## Task requirements
Show the lines below that contain the string "gear".

════════════════════

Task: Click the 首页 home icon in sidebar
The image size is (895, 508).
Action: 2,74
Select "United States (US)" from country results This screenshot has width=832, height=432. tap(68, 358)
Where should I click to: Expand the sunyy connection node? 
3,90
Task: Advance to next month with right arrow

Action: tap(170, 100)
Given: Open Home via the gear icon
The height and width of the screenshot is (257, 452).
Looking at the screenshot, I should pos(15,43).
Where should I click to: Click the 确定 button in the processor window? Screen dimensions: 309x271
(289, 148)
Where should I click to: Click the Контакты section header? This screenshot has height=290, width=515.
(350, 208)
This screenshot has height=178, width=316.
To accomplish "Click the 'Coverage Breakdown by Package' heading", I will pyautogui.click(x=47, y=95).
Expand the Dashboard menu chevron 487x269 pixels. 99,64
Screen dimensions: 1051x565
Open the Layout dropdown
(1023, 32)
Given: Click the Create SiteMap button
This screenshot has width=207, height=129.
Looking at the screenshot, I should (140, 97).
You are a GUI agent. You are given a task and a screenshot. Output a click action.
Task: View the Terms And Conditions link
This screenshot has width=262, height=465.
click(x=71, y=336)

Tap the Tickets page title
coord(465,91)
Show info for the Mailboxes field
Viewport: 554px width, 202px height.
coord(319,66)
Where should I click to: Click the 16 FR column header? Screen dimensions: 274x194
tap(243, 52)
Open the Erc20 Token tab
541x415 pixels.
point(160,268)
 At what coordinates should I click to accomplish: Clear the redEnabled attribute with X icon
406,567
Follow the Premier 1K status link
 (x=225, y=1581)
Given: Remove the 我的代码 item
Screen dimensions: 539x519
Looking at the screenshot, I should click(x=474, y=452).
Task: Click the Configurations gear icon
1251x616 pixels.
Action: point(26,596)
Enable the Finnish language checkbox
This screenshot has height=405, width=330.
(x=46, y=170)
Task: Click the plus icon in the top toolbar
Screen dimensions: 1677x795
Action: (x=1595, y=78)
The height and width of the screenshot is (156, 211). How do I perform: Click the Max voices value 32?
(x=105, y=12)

════════════════════

## Task response
Given: Open Home via the gear icon
Task: Click the Configurations gear icon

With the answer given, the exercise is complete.